Problem requirements:
Copy the records from the line with "coordinates (366, 86)." up to and including the line with "coordinates (812, 183).", swapping "Practice" for "Training" and keeping everything else the same.

== Material provided ==

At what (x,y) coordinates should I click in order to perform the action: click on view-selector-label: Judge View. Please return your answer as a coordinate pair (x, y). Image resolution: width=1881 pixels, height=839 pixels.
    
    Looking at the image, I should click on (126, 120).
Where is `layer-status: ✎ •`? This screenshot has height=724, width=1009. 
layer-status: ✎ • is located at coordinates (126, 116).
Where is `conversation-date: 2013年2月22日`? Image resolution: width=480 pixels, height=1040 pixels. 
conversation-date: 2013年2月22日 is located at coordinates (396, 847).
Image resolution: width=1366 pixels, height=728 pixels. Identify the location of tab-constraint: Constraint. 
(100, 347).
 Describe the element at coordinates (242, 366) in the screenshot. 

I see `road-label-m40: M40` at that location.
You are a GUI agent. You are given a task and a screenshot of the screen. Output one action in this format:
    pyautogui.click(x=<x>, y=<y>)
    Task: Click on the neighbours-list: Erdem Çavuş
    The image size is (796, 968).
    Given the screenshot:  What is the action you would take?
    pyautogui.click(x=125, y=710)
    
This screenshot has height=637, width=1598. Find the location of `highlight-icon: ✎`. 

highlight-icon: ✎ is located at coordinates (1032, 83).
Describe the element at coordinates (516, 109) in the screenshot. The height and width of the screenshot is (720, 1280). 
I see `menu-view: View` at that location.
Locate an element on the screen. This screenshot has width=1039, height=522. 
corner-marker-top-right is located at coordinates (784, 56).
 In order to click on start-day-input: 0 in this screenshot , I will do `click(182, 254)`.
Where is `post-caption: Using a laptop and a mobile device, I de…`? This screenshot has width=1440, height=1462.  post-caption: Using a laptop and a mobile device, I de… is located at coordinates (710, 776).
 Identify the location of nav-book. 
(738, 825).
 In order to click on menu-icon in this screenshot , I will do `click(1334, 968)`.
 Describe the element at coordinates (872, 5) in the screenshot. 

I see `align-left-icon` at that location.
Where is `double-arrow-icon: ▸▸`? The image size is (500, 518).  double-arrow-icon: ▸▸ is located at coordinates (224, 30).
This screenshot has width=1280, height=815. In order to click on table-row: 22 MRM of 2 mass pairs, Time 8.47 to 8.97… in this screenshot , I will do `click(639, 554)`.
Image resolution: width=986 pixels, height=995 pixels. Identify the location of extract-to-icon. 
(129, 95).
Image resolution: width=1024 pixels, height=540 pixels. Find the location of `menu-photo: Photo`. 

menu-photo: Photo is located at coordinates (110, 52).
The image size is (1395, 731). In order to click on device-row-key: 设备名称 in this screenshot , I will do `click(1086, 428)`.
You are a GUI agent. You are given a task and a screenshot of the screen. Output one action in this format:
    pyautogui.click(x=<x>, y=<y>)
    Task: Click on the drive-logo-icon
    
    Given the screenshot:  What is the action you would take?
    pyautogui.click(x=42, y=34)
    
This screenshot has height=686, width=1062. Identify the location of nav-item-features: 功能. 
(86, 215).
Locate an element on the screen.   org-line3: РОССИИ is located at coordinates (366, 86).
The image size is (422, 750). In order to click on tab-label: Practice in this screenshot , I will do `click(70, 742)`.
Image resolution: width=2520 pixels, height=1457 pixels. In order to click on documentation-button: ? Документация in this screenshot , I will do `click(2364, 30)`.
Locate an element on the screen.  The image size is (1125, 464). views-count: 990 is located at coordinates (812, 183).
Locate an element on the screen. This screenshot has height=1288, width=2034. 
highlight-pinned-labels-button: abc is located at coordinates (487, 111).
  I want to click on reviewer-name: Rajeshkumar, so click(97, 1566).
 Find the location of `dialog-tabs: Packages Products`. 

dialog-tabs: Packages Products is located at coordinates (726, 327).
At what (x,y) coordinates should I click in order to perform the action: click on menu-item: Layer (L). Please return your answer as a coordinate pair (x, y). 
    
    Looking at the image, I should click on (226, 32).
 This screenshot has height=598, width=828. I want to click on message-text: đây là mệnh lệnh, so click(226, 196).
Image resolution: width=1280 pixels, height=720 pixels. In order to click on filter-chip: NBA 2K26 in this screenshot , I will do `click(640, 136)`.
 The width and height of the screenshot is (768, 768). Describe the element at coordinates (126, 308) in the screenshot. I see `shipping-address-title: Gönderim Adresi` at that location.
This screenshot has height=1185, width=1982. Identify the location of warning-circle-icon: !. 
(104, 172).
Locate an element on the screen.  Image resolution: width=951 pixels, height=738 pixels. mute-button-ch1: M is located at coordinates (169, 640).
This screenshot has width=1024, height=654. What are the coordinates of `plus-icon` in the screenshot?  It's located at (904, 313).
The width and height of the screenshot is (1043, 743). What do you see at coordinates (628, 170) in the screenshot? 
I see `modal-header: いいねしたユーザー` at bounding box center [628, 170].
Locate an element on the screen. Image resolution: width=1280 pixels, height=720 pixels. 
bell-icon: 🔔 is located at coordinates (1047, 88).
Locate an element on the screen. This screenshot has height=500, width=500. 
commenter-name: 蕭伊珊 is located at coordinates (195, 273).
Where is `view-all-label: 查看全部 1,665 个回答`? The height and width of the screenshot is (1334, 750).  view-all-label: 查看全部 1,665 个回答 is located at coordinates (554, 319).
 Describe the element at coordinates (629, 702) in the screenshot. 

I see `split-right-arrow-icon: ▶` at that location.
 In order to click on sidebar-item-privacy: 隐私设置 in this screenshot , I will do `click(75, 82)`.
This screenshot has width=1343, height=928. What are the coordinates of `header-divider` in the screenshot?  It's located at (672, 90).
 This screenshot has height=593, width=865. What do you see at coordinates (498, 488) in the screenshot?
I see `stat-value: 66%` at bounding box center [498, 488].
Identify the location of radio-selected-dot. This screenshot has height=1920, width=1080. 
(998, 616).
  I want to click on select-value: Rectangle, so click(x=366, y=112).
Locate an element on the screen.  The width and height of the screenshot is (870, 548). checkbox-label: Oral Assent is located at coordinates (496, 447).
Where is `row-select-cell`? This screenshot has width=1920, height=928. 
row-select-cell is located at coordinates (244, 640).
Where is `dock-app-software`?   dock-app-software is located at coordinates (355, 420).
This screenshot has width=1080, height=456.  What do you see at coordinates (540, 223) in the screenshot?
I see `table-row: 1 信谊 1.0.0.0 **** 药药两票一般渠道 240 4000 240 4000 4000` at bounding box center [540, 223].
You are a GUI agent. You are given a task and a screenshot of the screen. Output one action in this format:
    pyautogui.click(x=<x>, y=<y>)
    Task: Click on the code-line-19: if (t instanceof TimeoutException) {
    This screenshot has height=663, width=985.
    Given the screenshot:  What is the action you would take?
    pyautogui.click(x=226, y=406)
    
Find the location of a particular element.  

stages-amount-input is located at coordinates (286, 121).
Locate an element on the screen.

===

Answer for this exercise:
Locate an element on the screen.   org-line3: РОССИИ is located at coordinates (366, 86).
The image size is (422, 750). In order to click on tab-label: Training in this screenshot , I will do `click(70, 742)`.
Image resolution: width=2520 pixels, height=1457 pixels. In order to click on documentation-button: ? Документация in this screenshot , I will do `click(2364, 30)`.
Locate an element on the screen.  The image size is (1125, 464). views-count: 990 is located at coordinates (812, 183).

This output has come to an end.